Figure 5

STING activation in PDAC CAFs in vitro. (a) Immunoblotting analyses of stimulated CAF1 and Mφ lysate with anti-phospho-STING, anti-STING, anti-phospho-TBK1, anti-TBK1, anti-phospho-IRF3, anti-IRF3,and β-actin antibodies. CAF1 from PDACs and Mφ collected from the abdominal cavity by stimulation with thioglycolate medium were stimulated by DMXAA and harvested after 1 h. (b) The amount of IFN-β in the supernatant was analyzed by ELISA. CAFs and Mφ (6.0 × 10⁵ each) in a 35-mm Petri dish coated with 1000 μL of medium were incubated with DMXAA for 24 h and the supernatants were used(*P < 0.05).
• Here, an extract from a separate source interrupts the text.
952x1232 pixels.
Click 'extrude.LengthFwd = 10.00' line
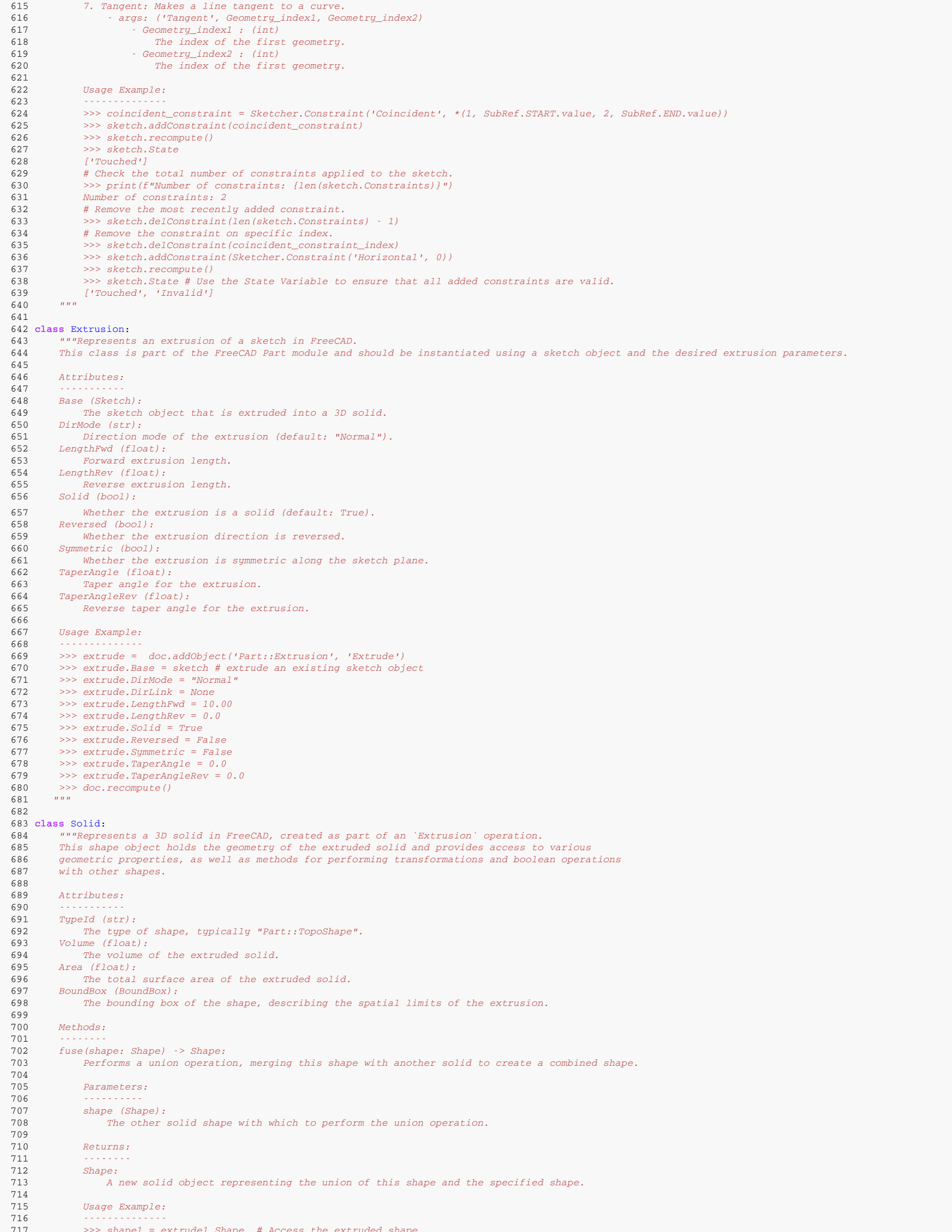[158, 704]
Each dot indicates a measure, and the bars indicate the mean. (c) Fold changes of the indicated cytokine and chemokine mRNA levels in DMXAA-treated CAFs relative to the mean of the control. Data are graphed on a log-scale (*P < 0.05). Each dot indicates a measure, and the bars indicate the mean. (d) Schematic of the migration assay. T cells activated by CD3 and CD28 were placed in the upper wells, and supernatants of control CAFs or DMXAA-treated CAFs in the lower wells. After 24 h, migratory cells were lysed and quantified using CyQuant GR fluorescent dye. (e) Migratory cells were measured by fluorometry (*P < 0.05). Each dot indicates a measure, and the bars indicate the mean.